[Source records]
━━━━━━━━━━━━━━━━

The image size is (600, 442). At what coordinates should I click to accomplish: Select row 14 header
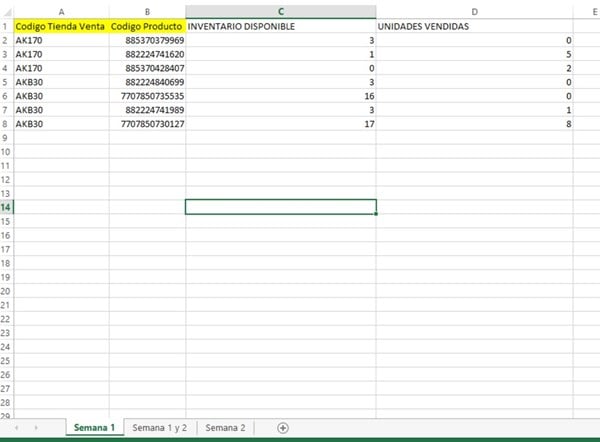[6, 207]
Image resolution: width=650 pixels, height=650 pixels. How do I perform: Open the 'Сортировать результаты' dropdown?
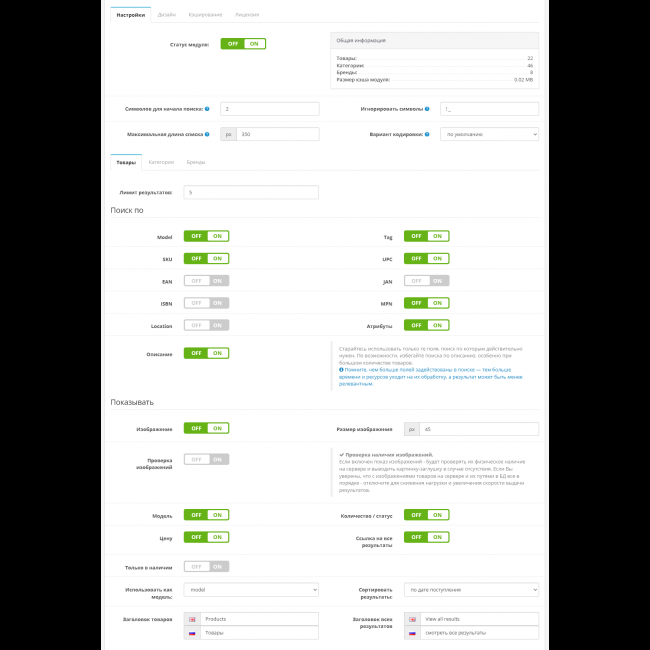471,590
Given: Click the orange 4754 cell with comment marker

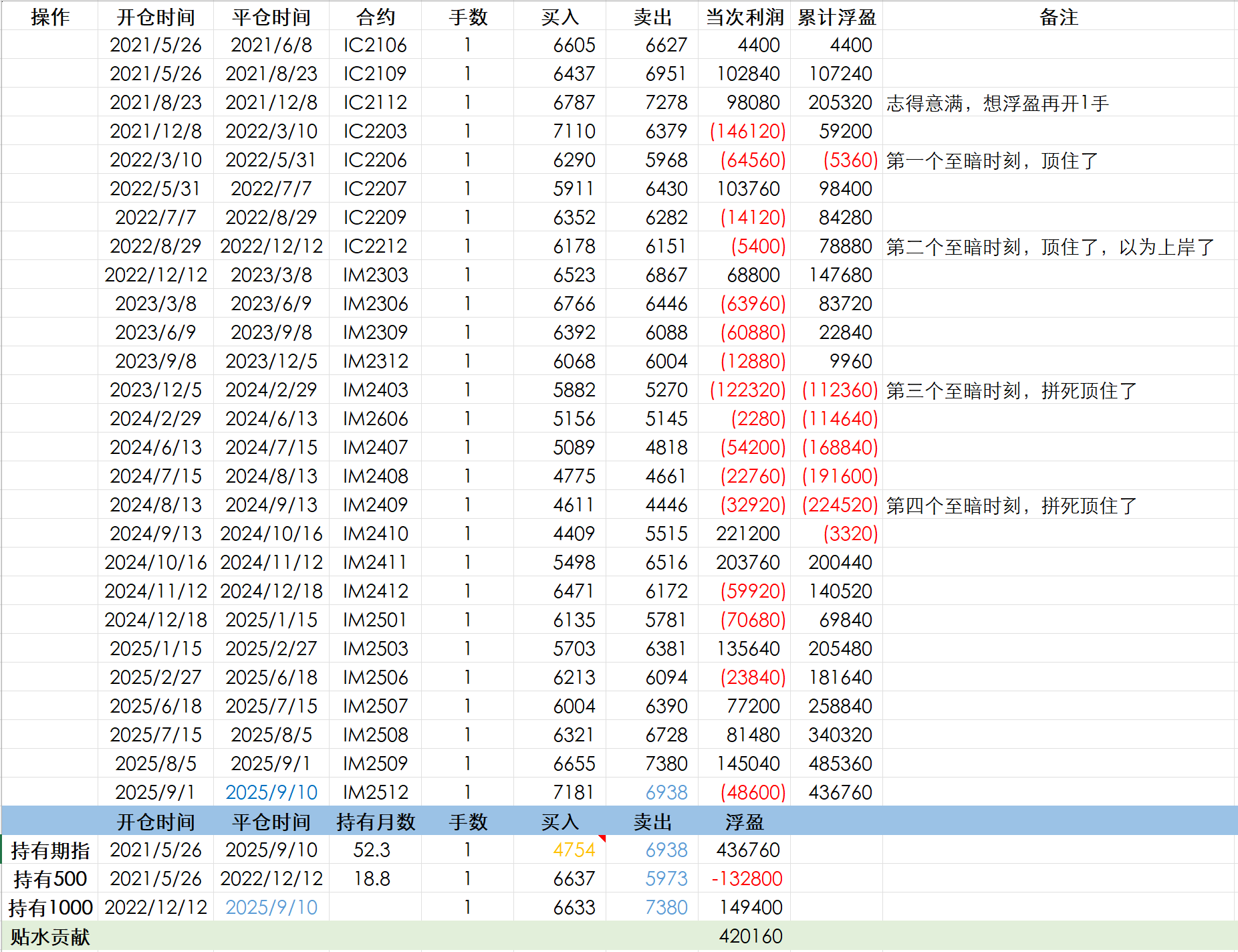Looking at the screenshot, I should 574,850.
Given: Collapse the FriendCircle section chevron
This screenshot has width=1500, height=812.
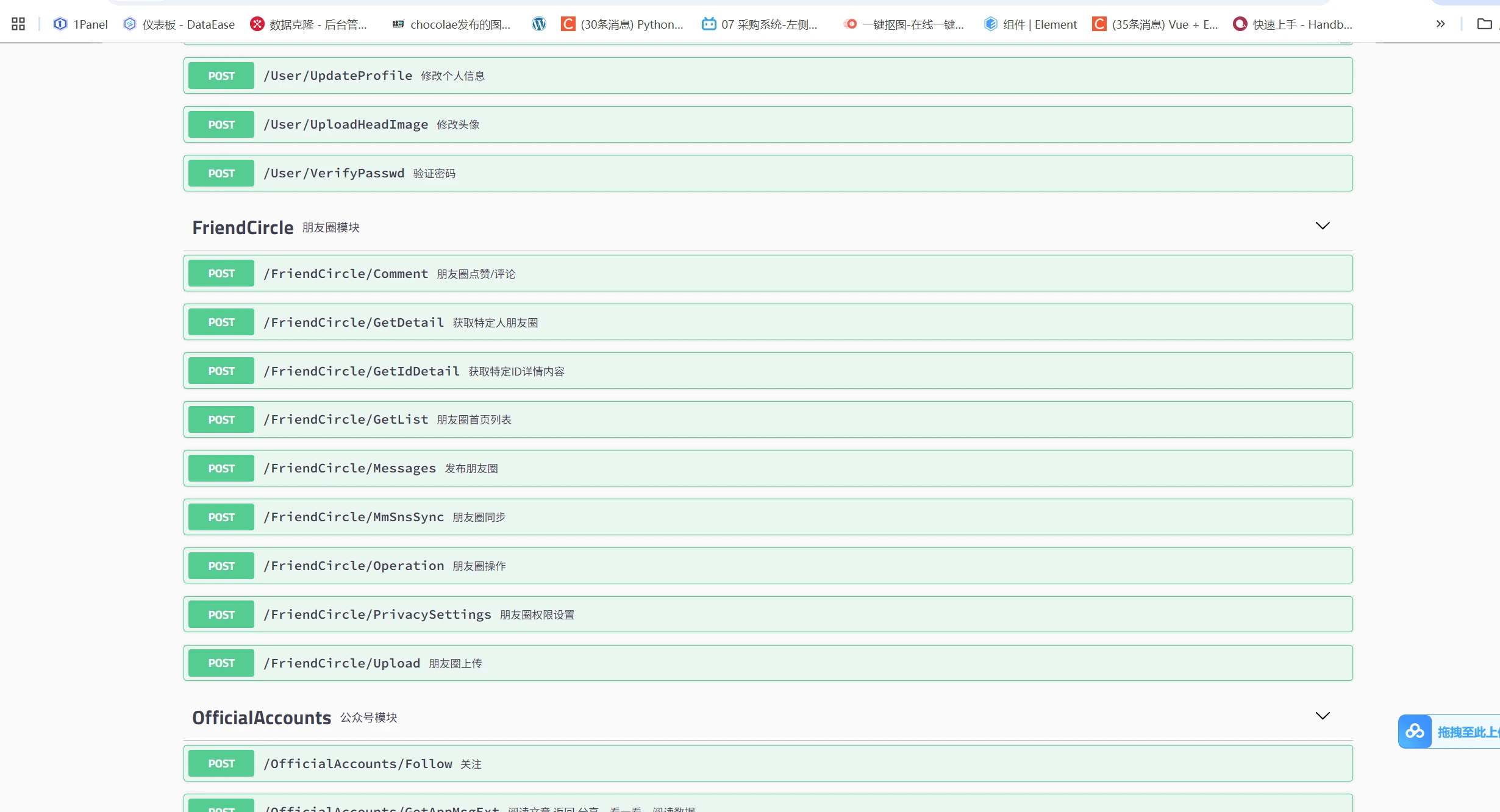Looking at the screenshot, I should point(1322,226).
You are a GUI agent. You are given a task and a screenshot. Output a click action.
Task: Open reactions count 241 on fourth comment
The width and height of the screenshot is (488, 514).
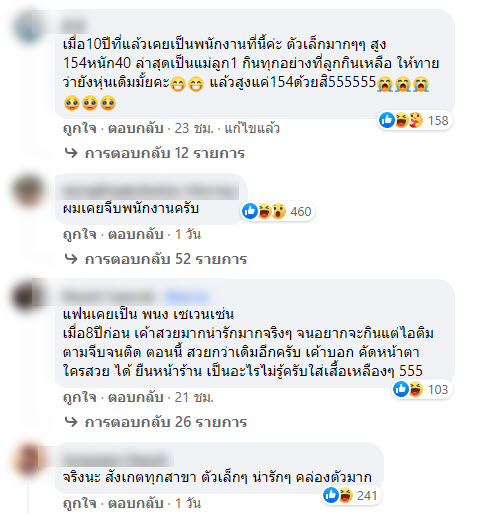point(351,495)
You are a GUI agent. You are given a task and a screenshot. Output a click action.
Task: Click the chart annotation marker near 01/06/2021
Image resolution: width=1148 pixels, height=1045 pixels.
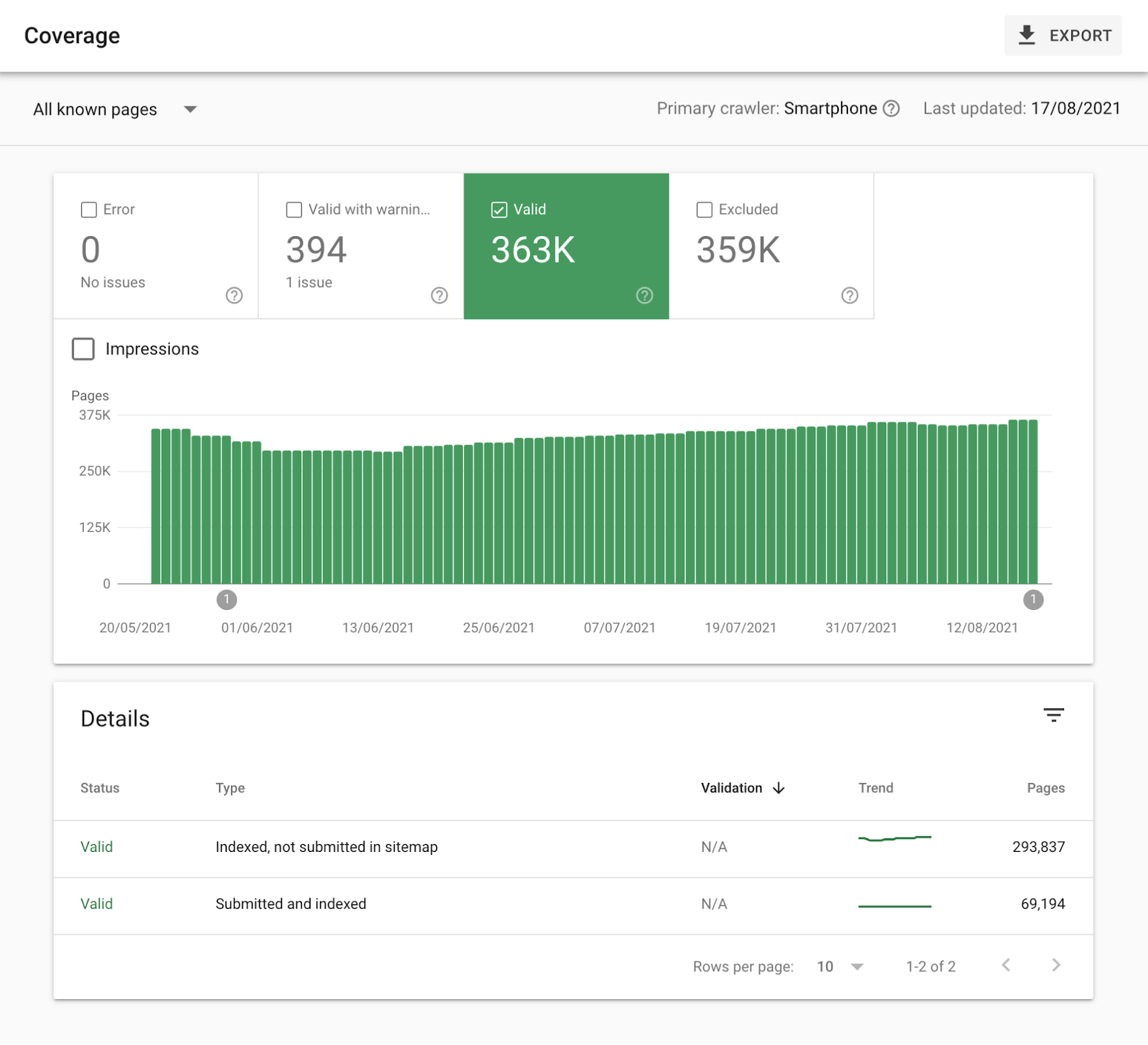point(227,599)
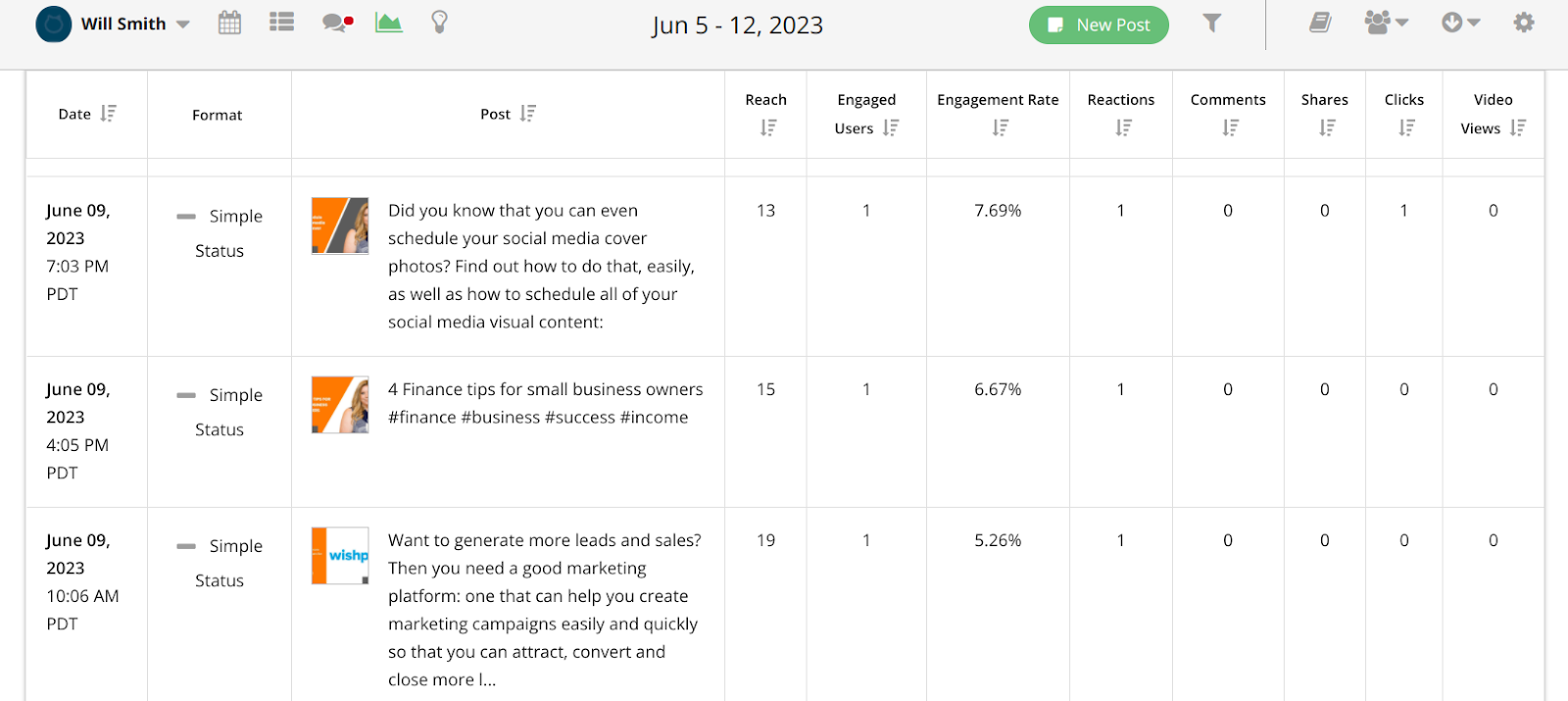Sort the table by Date

tap(108, 114)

━━━━━━━━━━━━━━━━

_What this task involves_
Show every line of the rows above that contains the word "pixels".

_Answer to the task_
Image resolution: width=650 pixels, height=650 pixels. How do I perform: Open the 'Сортировать результаты' dropdown?
Image resolution: width=1148 pixels, height=1045 pixels.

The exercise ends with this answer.